Bunny Churros with Nutella Dipping Sauce
Prep time: 20 minutes
Cooking time: 10 minutes
Makes: 8 Bunnies (2 per serve)
Ingredients:
- 55g caster sugar
- ½ tsp fine sea salt
- 60g unsalted butter
- 260g plain (all-purpose) flour
- High smoke point oil, for deep-frying
To Serve:
- 40 g caster sugar
- 2 tsp ground cinnamon
- 60g Nutella, to serve (15g per serve)
Instructions:
- Combine the 250ml water, sugar, salt and butter in a small saucepan over
medium-high heat. Bring to a boil then remove from the heat. - Add the flour and stir well until it the mixture comes together as a dough.
- Transfer the dough to a fabric piping bag fitted with a medium star tip. Pipe the
dough onto small rectangles of baking paper, shaping a circle for the face with
two smaller ovals attached for the ears. Gently press the ears into the main
shape so they hold together during frying. - Carefully slide the baking paper with the piped churros into the hot oil and, once
submerged, remove the paper so the dough is directly in the oil. - Fry until golden, giving the basket a shake occasionally to prevent the churros
sticking to the bottom. - In a shallow bowl, mix the sugar and cinnamon. Once slightly cooled but still
warm, gently toss the churros in the cinnamon-sugar mixture to coat. - Serve immediately with a little pot of Nutella to dunk
The Magic Is in the Piping
The secret to making these look like actual bunnies (rather than a abstract art installation) is all in how you pipe. Using a fabric piping bag fitted with a medium star tip, you’ll pipe a circle for the face and two oval ears that attach right to the top.
Press the ears in gently so they hold together when they hit the oil, and you’ve got yourself a bunny. Is it going to win a fine arts prize? No. Is it going to make every person at the table say “oh my GOD, that’s cute” before immediately eating it? Absolutely.
The star tip isn’t just for aesthetics either. Those ridges are what give churros their iconic texture, creating more surface area for that cinnamon sugar to do its thing.
Hot Oil Makes For Happy Churros
A high smoke point oil is your best friend here. Get it hot, then carefully slide each churro in on its little square of baking paper. Once it’s submerged, peel the paper away and let the dough do its thing. Give the basket an occasional shake to stop anything sticking to the bottom, and fry until they’re a deep, glorious gold. The smell alone will have people wandering into the kitchen asking suspicious questions.

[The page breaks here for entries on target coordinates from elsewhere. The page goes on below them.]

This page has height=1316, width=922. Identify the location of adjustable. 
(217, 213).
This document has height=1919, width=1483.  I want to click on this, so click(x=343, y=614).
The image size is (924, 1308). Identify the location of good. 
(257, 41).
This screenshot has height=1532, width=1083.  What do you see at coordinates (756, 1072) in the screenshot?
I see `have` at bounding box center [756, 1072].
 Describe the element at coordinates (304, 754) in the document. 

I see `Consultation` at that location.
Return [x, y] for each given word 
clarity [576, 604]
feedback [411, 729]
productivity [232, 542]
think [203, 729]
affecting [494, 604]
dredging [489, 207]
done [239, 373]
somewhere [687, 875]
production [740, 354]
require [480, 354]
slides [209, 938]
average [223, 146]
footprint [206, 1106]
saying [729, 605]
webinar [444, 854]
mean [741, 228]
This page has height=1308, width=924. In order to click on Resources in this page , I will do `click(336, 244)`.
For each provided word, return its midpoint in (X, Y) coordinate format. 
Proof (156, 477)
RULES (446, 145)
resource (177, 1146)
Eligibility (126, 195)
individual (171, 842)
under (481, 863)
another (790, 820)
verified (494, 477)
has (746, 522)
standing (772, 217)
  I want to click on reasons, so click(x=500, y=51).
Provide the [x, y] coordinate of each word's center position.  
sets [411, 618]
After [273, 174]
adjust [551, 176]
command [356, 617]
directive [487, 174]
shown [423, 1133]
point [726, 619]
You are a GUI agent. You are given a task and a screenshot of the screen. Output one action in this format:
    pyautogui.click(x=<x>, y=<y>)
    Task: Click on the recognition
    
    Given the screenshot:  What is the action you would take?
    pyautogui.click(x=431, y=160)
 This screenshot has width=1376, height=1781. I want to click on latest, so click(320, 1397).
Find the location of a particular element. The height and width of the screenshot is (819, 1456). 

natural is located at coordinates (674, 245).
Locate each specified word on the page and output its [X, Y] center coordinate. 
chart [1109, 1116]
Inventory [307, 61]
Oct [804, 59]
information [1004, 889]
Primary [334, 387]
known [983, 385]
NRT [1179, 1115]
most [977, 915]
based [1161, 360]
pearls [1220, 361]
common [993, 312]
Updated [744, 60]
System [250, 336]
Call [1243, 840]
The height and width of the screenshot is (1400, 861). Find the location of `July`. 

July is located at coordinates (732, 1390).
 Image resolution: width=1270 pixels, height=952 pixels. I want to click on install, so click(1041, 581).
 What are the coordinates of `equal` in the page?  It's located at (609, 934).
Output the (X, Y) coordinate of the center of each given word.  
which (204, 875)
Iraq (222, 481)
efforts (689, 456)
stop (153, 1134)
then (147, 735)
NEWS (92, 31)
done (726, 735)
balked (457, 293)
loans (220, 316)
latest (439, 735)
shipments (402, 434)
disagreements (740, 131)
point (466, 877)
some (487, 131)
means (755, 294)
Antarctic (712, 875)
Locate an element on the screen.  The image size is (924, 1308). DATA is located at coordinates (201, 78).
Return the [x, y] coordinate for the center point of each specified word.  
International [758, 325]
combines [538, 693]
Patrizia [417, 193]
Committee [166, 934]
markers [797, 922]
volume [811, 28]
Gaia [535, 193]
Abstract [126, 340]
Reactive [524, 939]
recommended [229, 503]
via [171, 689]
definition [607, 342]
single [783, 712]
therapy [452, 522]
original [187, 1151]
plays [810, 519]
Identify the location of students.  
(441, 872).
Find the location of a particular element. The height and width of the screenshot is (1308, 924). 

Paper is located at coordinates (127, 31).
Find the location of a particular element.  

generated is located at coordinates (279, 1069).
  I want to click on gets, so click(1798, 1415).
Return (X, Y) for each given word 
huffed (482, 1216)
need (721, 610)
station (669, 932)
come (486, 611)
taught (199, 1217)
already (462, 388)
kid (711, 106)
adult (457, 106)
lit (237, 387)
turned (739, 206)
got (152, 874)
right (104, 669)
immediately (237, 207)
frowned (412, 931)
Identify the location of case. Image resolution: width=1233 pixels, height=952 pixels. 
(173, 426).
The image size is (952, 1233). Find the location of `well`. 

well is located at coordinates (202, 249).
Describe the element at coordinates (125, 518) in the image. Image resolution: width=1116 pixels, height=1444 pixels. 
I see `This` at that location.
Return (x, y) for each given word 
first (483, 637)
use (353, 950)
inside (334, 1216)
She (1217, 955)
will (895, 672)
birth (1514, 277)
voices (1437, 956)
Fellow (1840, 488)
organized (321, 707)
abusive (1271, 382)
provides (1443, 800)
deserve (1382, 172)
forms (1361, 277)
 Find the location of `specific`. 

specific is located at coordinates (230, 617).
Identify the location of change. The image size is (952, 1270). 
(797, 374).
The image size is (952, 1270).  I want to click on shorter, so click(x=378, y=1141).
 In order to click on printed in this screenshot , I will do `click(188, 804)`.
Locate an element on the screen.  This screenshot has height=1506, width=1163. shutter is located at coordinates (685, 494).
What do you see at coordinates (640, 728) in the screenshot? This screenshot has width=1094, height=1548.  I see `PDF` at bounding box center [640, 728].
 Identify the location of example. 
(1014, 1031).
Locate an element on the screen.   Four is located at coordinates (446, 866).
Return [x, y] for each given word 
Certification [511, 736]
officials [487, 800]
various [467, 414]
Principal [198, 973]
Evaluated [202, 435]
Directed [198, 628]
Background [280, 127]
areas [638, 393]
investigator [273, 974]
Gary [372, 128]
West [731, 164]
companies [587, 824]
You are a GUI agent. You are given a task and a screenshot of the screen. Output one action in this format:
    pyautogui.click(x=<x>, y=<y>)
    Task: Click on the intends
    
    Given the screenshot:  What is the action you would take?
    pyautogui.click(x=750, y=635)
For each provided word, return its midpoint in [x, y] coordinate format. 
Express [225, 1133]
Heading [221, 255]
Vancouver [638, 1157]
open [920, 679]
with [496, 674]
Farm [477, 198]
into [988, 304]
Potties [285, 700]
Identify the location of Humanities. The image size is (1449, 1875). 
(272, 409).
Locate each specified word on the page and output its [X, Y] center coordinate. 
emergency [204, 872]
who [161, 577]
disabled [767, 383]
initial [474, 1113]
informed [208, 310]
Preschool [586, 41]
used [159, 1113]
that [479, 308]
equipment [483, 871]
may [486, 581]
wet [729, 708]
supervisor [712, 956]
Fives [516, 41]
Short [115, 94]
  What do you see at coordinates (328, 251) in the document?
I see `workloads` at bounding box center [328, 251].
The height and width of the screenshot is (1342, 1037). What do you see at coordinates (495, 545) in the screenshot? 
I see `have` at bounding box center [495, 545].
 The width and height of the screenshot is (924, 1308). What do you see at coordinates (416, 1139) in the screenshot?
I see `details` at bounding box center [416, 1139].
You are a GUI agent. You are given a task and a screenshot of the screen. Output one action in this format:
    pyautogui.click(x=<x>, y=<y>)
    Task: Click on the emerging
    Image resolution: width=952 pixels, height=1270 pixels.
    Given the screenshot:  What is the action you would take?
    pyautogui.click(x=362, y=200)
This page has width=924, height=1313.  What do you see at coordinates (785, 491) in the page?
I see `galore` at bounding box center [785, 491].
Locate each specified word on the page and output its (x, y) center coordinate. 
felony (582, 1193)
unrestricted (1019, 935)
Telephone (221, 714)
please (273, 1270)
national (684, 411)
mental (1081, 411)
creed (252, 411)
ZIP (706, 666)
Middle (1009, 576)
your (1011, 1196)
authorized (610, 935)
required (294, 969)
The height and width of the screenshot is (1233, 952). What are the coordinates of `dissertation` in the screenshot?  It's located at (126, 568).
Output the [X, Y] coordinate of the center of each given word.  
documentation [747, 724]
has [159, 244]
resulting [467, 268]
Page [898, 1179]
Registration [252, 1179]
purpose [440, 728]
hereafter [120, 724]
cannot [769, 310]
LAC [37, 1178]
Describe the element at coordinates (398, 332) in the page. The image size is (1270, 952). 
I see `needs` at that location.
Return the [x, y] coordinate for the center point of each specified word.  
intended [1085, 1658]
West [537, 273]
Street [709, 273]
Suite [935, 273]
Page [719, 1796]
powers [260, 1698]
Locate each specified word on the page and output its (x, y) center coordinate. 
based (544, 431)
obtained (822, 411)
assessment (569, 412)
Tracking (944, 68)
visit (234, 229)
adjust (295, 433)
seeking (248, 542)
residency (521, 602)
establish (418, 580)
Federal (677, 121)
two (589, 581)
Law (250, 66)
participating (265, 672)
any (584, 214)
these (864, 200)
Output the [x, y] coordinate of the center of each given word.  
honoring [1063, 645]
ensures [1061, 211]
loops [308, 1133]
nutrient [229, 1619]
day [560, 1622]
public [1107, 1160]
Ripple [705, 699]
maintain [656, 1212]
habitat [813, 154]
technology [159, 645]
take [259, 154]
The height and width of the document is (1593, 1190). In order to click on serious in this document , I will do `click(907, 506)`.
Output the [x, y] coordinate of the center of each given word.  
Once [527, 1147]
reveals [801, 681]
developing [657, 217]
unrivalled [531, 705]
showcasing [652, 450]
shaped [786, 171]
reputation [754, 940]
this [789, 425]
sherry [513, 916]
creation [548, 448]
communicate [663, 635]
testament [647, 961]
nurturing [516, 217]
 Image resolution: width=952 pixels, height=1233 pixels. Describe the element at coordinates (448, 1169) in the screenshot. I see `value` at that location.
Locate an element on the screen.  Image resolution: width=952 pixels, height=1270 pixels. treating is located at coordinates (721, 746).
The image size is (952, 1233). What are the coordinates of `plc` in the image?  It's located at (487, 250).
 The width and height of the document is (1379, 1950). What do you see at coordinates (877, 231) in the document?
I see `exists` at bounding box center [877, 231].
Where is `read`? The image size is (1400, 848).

Once they’re out and just slightly cooled, and this part is important, don’t wait too long! Toss them in the cinnamon sugar mixture. You want them warm enough that the sugar sticks in every nook and cranny, coating each little bunny in a sweet, spiced crust that practically crackles when you bite in.
Serve Immediately (They Will Not Last)
And here’s the thing about churros: they are a right now food. Not a make-ahead food, not a “I’ll just leave these on the counter” food. Pull them from the oil, sugar them up, set out your little pots of Nutella, and call everyone over.
The dipping is non-negotiable.
Something about dunking a warm, cinnamon-sugared bunny ear into silky Nutella hits different — it’s the kind of combination that makes people go quiet for a moment, which in a room full of family at Easter, is genuinely impressive.
This recipe makes eight bunnies (two per serve) which is adorable in theory and wildly optimistic in practice. Budget for people going back for thirds. Consider doubling the batch. You’ve been warned.

The Bottom Line
Bunny Churros are fun, fast, festive, and frankly a little bit sassy for a holiday that usually leans hard into foil-wrapped chocolate and hot cross buns. They’re the recipe that earns you the title of “the one who brought the churros” — and at Easter, that’s a crown worth wearing. So heat up that oil, load up your piping bag, and get ready to make the most delicious little bunnies that have ever met their fate in a pot of cinnamon sugar.